Module: EH7002-30 Interdisciplinary Methods for the Environmental Humanities
Level: 7
Credit Value: 30
Module Tutor: Kate Rigby
Module Tutor Contact Details: k.rigby@bathspa.ac.uk
1.Brief description and aims of module
This module provides training in interdisciplinary research methods for the Environmental Humanities. It aims to foster the scholarly skills associated with good research practice and to develop appropriate methods for independent research and research dissemination at level 7. Although many of these skills are generic, the materials and methods will be studied in the context of the concerns of the Environmental Humanities. The module will also help to prepare students for further postgraduate study at MPhil and PhD level.
2.Outline syllabus
This module provides training in the innovative interdisciplinary research methods that have been developed in the Environmental Humanities to address multi-faceted socio-environmental challenges, such as biodiversity loss, climate change, resource depletion, pollution, and disaster mitigation. In addition, it involves activities intended to refresh and extend high-level generic humanities research skills of developing a self-directed research topic, sourcing and evaluating appropriate research materials, engaging ethically with the work of other researchers, and thinking and communicating critically, creatively and self-reflexively.
3.Teaching and learning activities
The module will be taught through a combination of tutorials addressing generic humanities research skills, and workshops centred around case studies of interdisciplinary research methods in the Environmental Humanities, led by experts in each area of study.

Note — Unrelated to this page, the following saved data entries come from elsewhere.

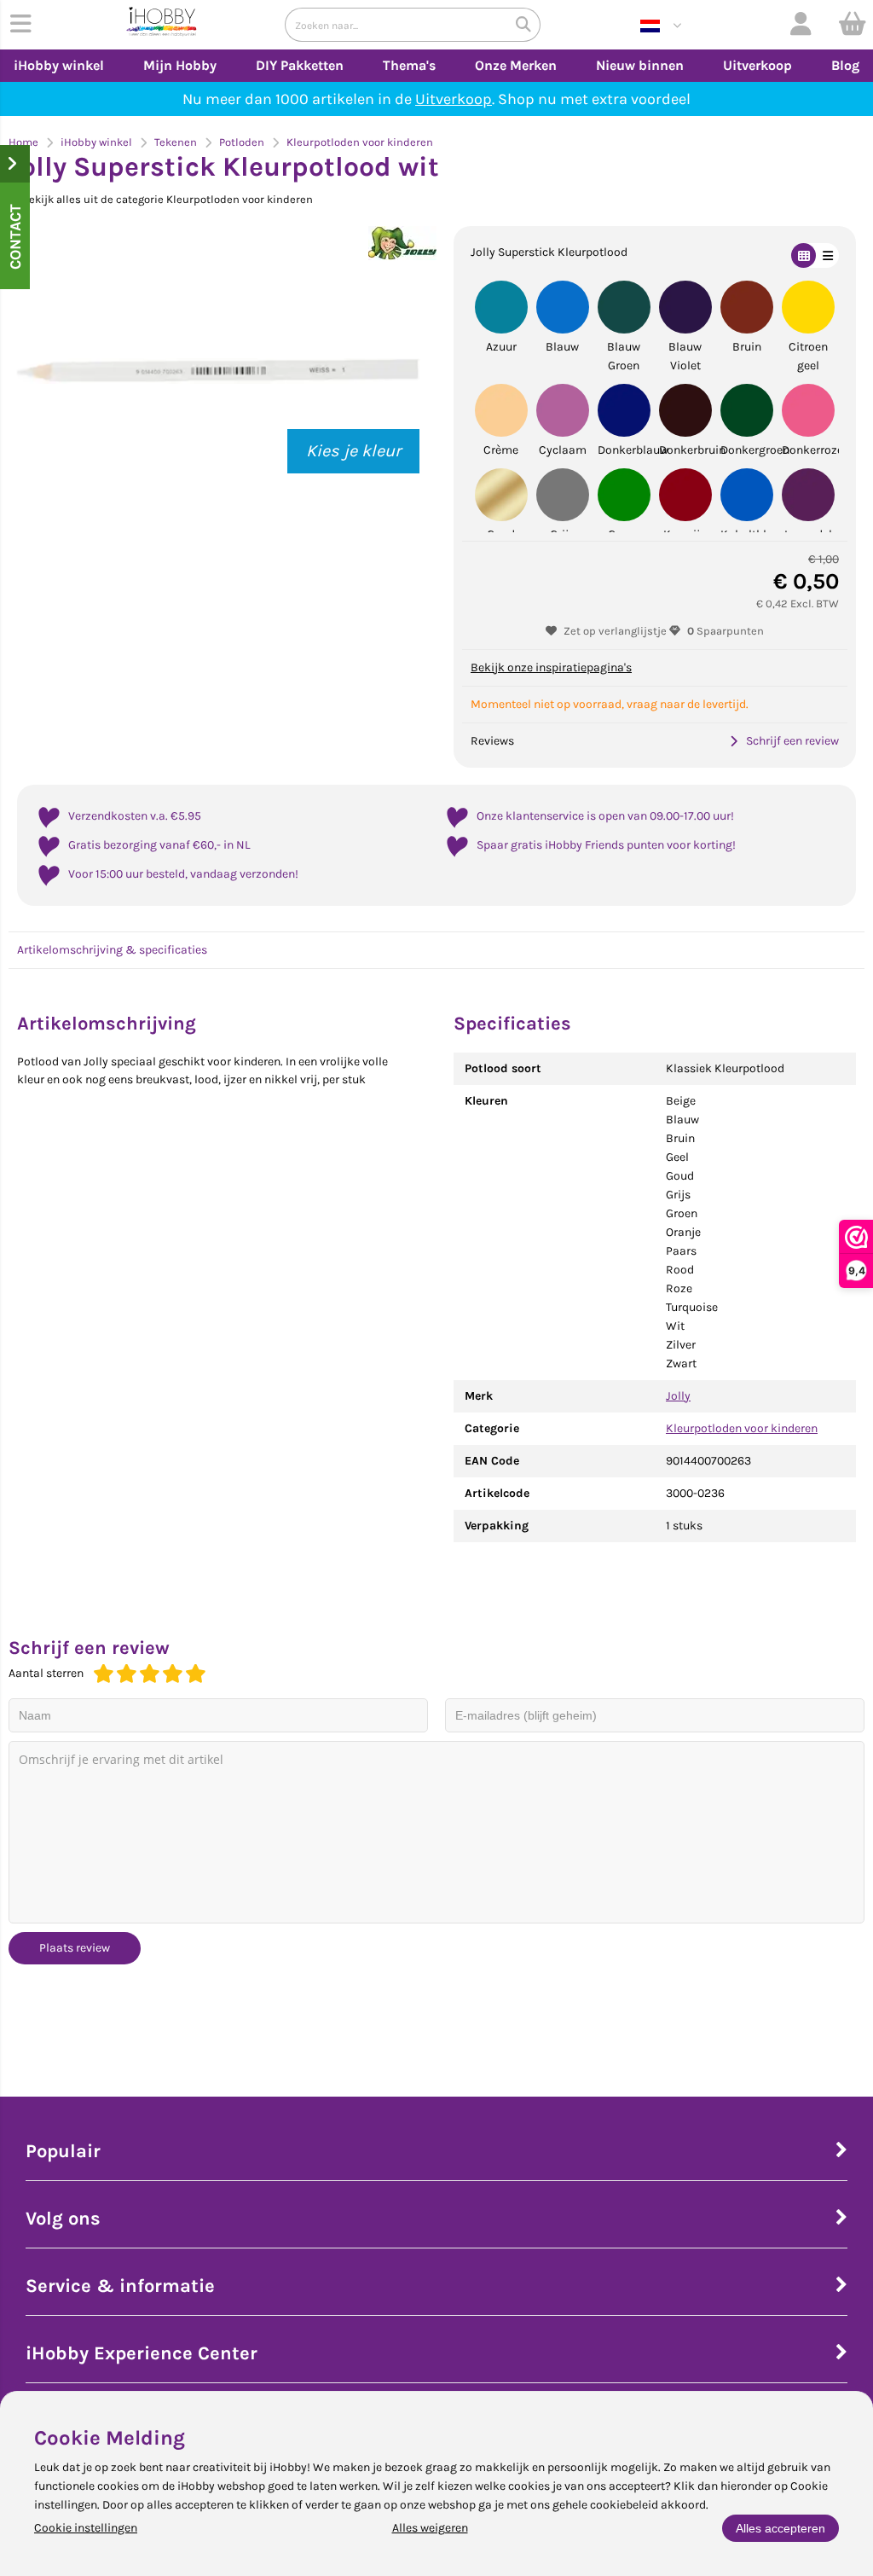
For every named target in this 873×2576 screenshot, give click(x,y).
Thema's (409, 65)
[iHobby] (161, 25)
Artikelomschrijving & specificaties (112, 950)
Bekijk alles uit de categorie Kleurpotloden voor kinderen (167, 199)
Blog (845, 65)
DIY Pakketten (300, 65)
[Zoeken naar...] (523, 25)
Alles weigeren (430, 2528)
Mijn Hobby (180, 65)
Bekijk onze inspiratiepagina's (551, 667)
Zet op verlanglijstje (615, 630)
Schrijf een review (792, 741)
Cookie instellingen (85, 2528)
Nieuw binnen (640, 65)
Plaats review (74, 1948)
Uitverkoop (757, 65)
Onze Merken (516, 65)
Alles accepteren (780, 2528)
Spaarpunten (725, 630)
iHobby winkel (59, 65)
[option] (218, 371)
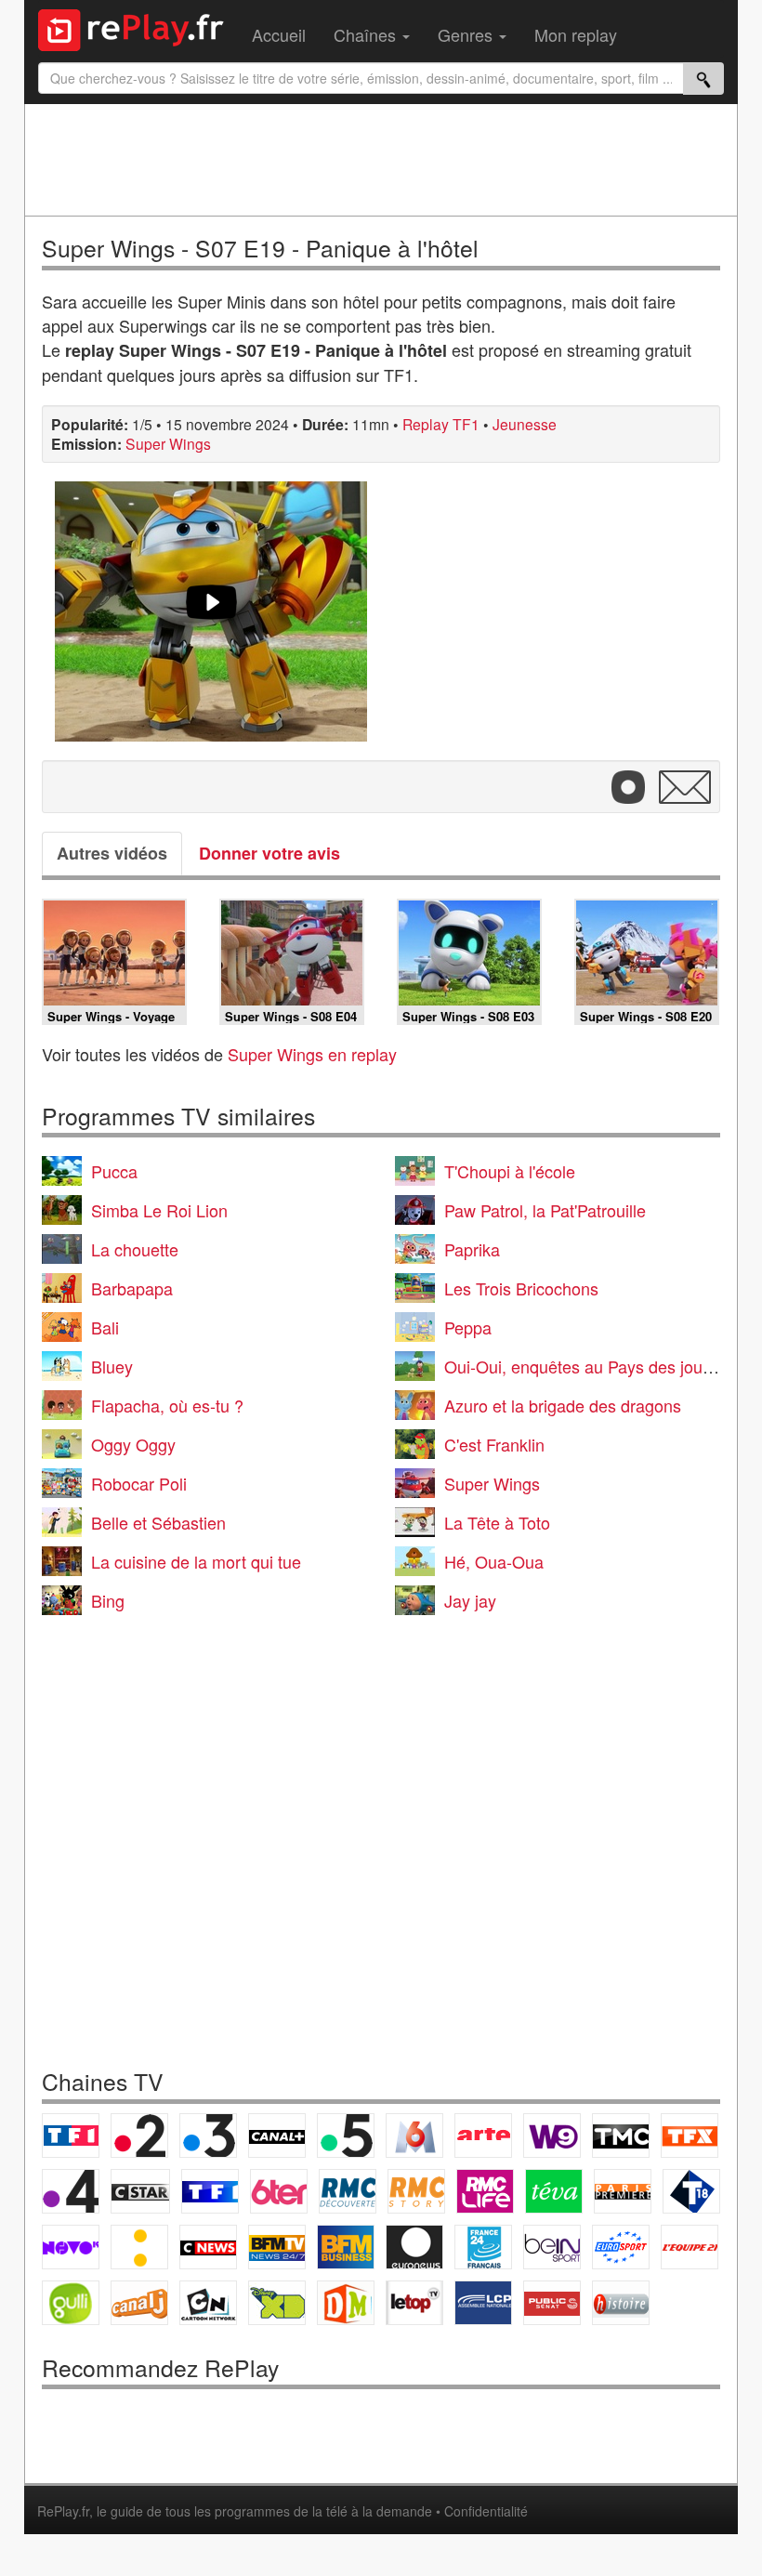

These areas might include climate studies; hazard and disaster studies; extinction studies; cross-cultural sustainability studies; ‘hydrocitizenship’ studies (i.e. the study of people’s relations with seas and waterways); and/or multi-species studies (i.e. the investigation of people’s economic, imaginative, affective etc relations with a particular species or set of species over time). Some of these case studies might entail short non-residential excursion affording the opportunity of close encounters with free-living species or landscape features (e.g. on the Newton Park campus, or to the Severn estuary in Bristol).